İki gün önce Cengiz Semercioğlu Hürriyet'in Kelebek'inde "N97, iPhone'a Karşı" başlığı altında özetle şunları yazmıştı:
- iPhone ve Blackberry Bold'u bir kenara bıraktım, Nokia N97 modelini kullanıyorum bir süredir... Çok oyuncaklı ve gösterişli bir telefon olmuş N97. Kayarak açılan kapağı ve klavyesiyle küçük bir laptop gibi duruyor önünüzde. SMS yazarken, internette sörf yaparken klavyeyi kullanmak çok kolay.
Klavyeyi açmadan dokunmatik ekrandan her işi görebilmek de büyük avantaj. Ne var ki, dokunmatik ekranı iPhone kadar başarılı değil. iPhone'dan daha kalın ve hantal bir görünümü var.
Hangisi daha iyi?
Cengiz Semercioğlu telefon markaları arasındaki karşılaştırmasını şöyle noktalamıştı:
- Alışma süresini geçince, internette sörf yapmak kolay ama ne iPhone ne de N97'nin, mail konusunda Blackberry'nin başarısını yakalaması mümkün. iPhone'un en büyük kozu Apple Store'u tabii. Çeşit çeşit programa, oyuna kolayca ulaşabilmek mümkün ve her geçen gün kendini yeniliyor.
Nokia'nın Ovi Store'u ise daha çok yeni...
Cep telefonları hakkındaki benzer yazıları okuduğunuzda, hiçbirinde "Bu telefonla daha iyi konuşuluyor" denildiğini göremezsiniz.
Çünkü artık "Konuşmak" telefonun kimliğini belirleyen temel öğe değildir sanki.
SMS göndermek, fotoğraf çekmek, internete girmek, programlar indirip onlarla oynamak, müzik depolayıp dinlemek...
Telefon markaları bu gibi alanlardaki liderlikleri ile rekabette yerlerini koruyorlar.
"Otomobil"in serüveni de böyle gelişmedi mi?
Ford'un "T" modeli yıllarca aynı tip siyah aracın milyonlarca satılmasını simgeler. Çünkü otomobil dört tekerlekli, içten patlamalı motoru olan ve yağmura, kara karşı içindekileri koruyan bir taşıt aracıydı.
Tüketicinin başka beklentisi yoktu ki...
Sonra GM'i kuranlar farklı renklerde otomobil ürettiler. Derken bu araçlara cam sileceği ve sonra da radyo koyuldu.
Sınırsız tercihler var
Bugün ise tıpkı telefonlar gibi otomobiller de sade varlık sebeplerini oluşturan işlevleri simgelemiyorlar.

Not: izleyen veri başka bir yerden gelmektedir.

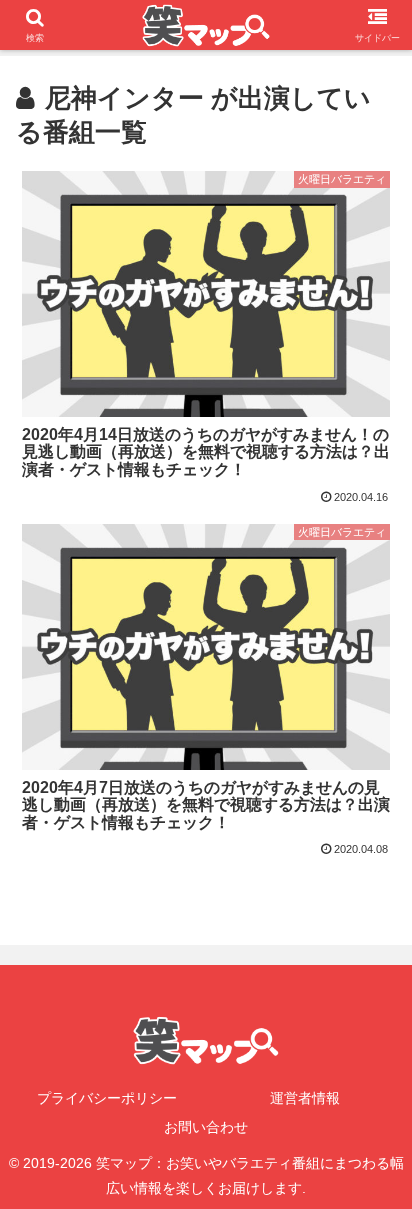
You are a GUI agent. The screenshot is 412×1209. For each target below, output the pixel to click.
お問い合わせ (206, 1127)
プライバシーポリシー (107, 1098)
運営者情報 (305, 1098)
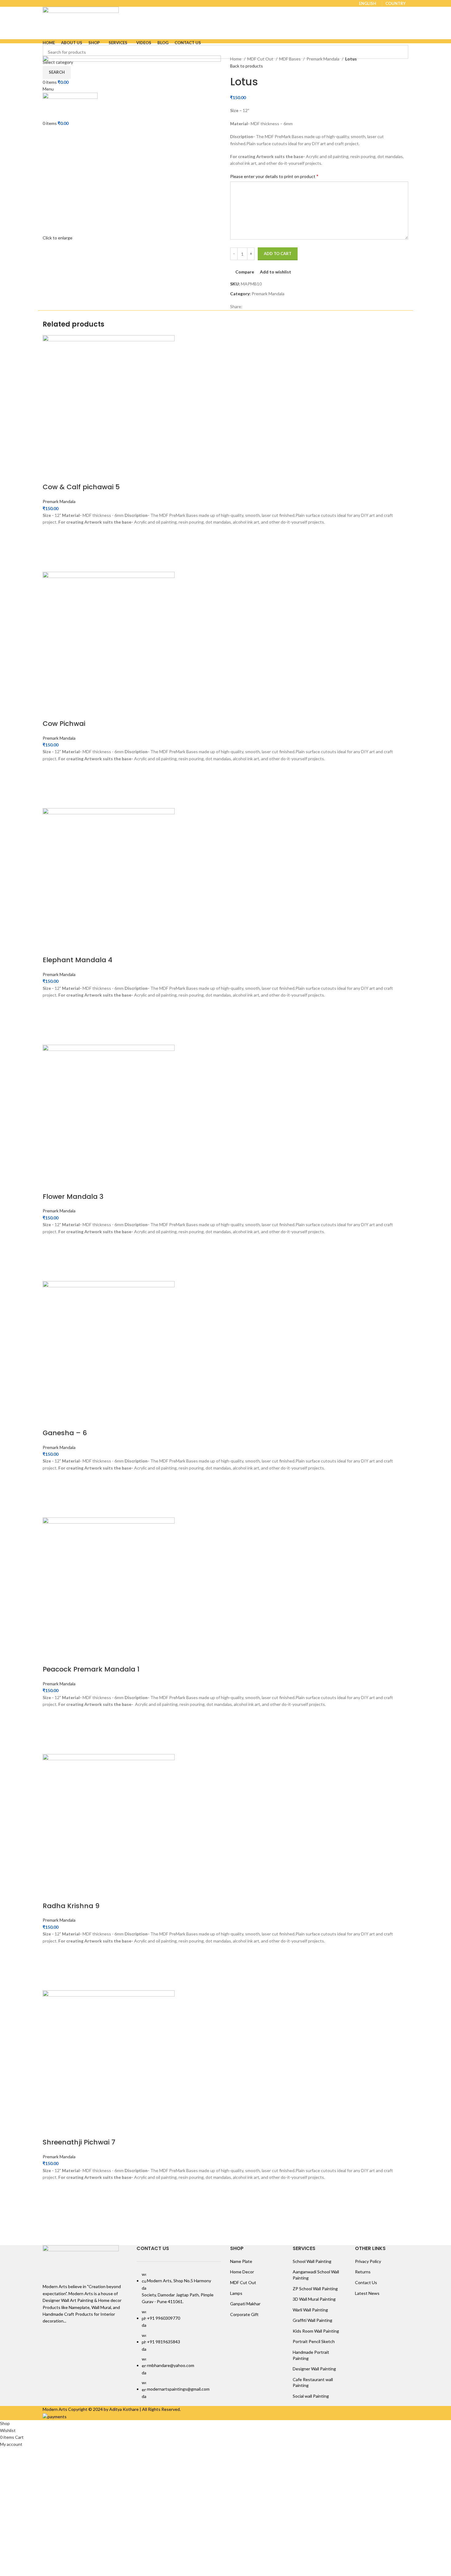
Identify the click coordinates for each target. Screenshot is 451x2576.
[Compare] (50, 474)
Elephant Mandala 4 (77, 960)
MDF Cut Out (260, 58)
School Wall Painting (312, 2261)
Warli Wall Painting (310, 2309)
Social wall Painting (311, 2396)
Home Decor (242, 2271)
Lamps (236, 2293)
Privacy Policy (368, 2261)
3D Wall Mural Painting (314, 2299)
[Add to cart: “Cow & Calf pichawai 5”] (50, 548)
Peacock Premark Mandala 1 (91, 1669)
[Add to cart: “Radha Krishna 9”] (50, 1967)
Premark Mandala (323, 58)
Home (236, 58)
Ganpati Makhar (245, 2303)
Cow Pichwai (64, 723)
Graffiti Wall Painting (312, 2320)
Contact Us (366, 2282)
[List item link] (179, 2335)
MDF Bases (290, 58)
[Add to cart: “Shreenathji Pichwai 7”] (50, 2203)
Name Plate (241, 2261)
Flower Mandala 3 (73, 1196)
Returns (363, 2271)
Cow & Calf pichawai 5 (81, 487)
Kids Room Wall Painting (316, 2331)
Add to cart (277, 253)
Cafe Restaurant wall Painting (313, 2382)
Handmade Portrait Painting (311, 2355)
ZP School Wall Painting (315, 2288)
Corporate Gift (244, 2314)
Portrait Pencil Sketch (314, 2341)
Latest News (367, 2293)
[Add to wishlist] (50, 533)
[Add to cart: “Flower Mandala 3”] (50, 1258)
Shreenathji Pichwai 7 (79, 2142)
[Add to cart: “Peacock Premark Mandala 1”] (50, 1731)
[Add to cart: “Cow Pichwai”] (50, 785)
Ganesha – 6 (65, 1433)
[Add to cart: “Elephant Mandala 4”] (50, 1021)
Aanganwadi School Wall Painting (316, 2274)
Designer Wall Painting (314, 2368)
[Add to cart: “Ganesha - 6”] (50, 1494)
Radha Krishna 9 (71, 1906)
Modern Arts (55, 2409)
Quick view (50, 564)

Bir çeşit "Statü sembolü" falan oldu otomobiller.
Markaların alt modelleri öylesine çeşitlilik içeriyor ki, tüketicinin önünde adeta sonsuz tercih var.

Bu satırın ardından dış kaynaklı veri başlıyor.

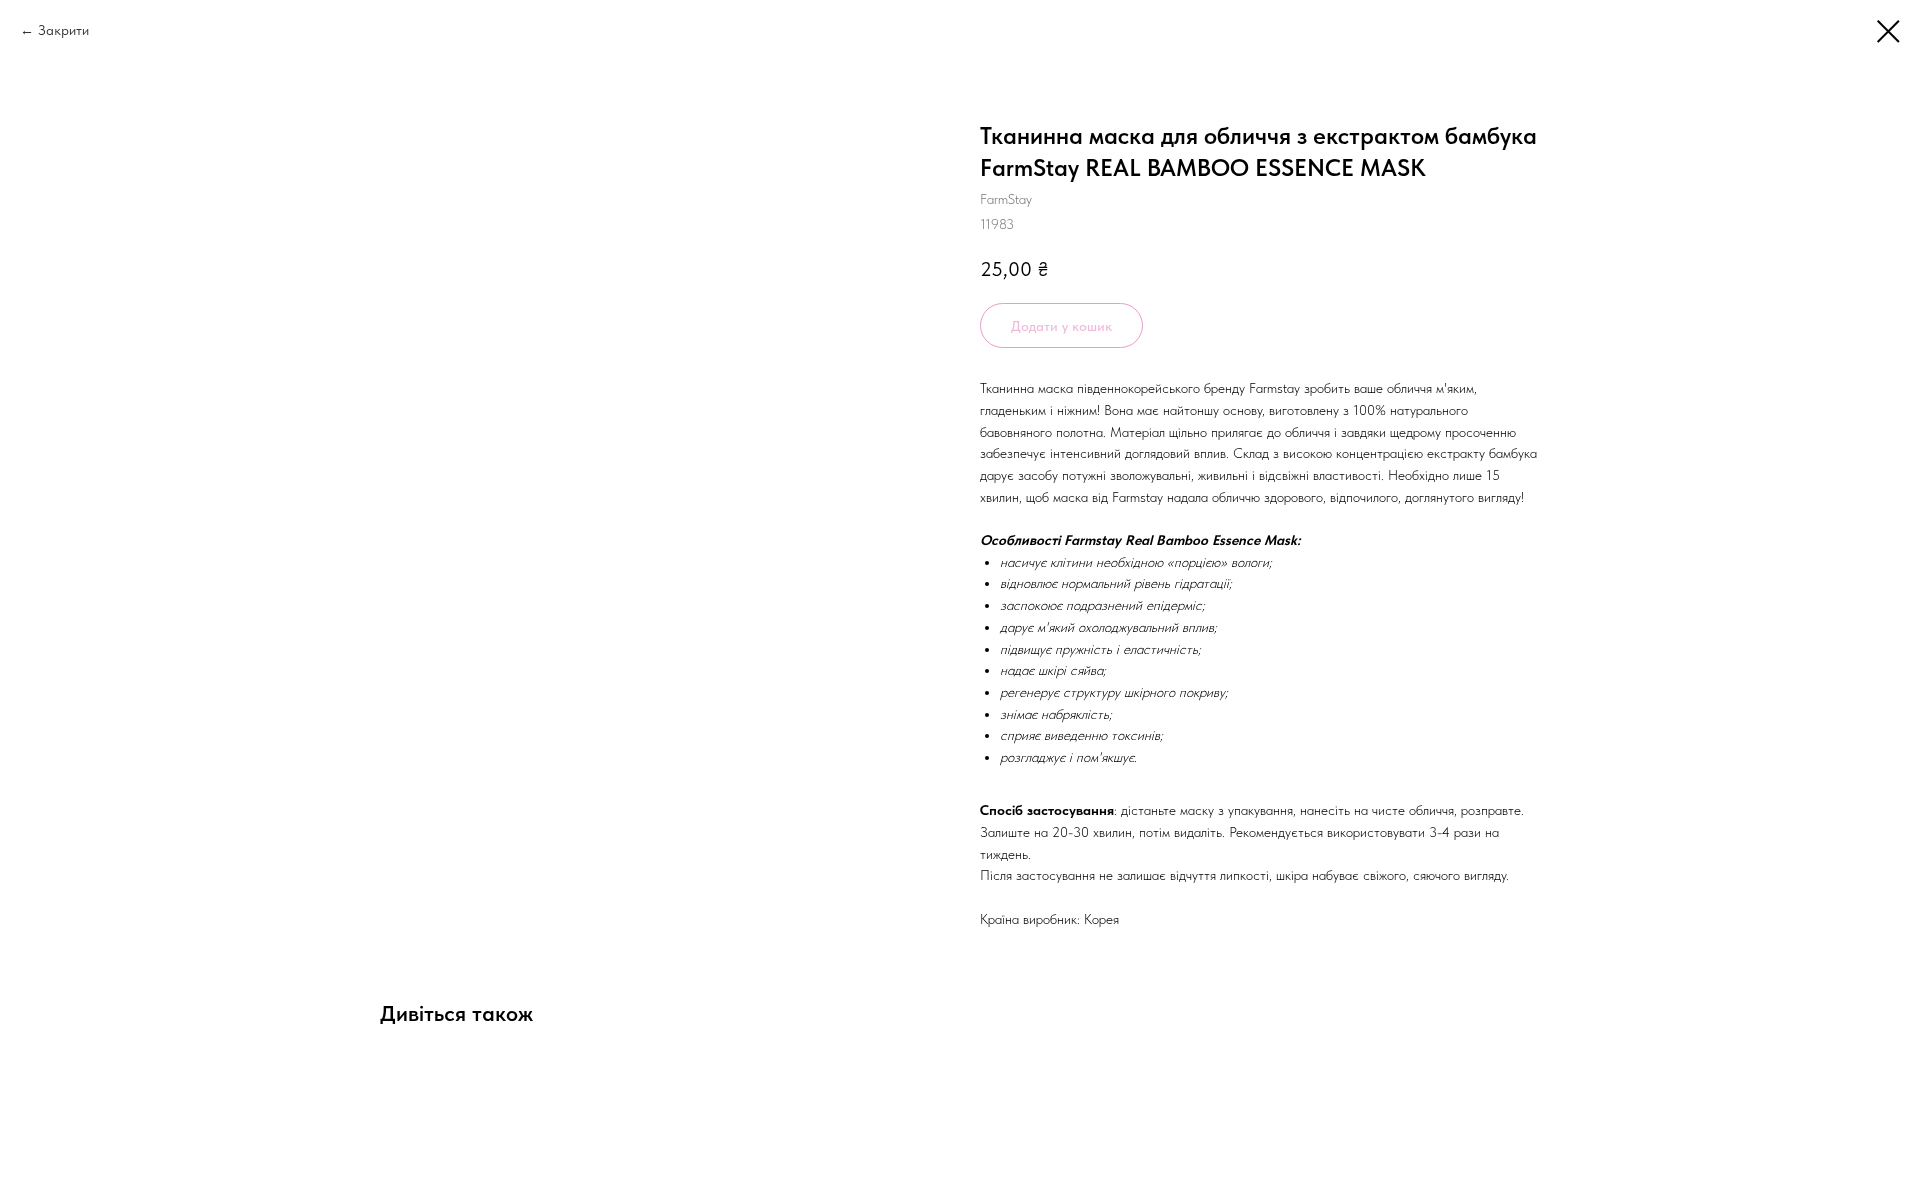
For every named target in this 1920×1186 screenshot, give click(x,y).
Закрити (63, 30)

Artık tüketicinin beklentileri de aşıldı. Tüketicinin hayal bile etmediği yenilikler sunulamazsa, rekabette yer alınamıyor.
Mesela ben de iPhone'umu indirdiğim oyun programları ve yüklediğim müzik yüzünden bırakamıyorum. Ama iPhone'um her kilitlendiğinde de Nokia'nın teknik mükemmeliyetini özlüyorum.
Otomobil markaları da böyle.
Bütün bunlar böyle olurken siyasetten beklentiler eskisi gibi kalabilir mi yani?
Belediyeler sadece yol ve kanalizasyon mu yapacak?
Yolların kenarını çiçeklendirecekler de artık.
İktidarlar düzeni koruyup, sadece "idare" mi edecekler ülkeyi?
Artık "idare" değil "yönetim" ve "yönlendirmek" bekleniyor siyasetten... Statükocuların yerine değişim mühendisleri aranmakta.
Her çeşit "Açılım" artık siyasi rekabetin vazgeçilmezleridir.
Unutmayın... Kennedy "Aya gideceğiz" dediğinde bu bir siyasi palavra olarak yorumlanmıştı o zaman.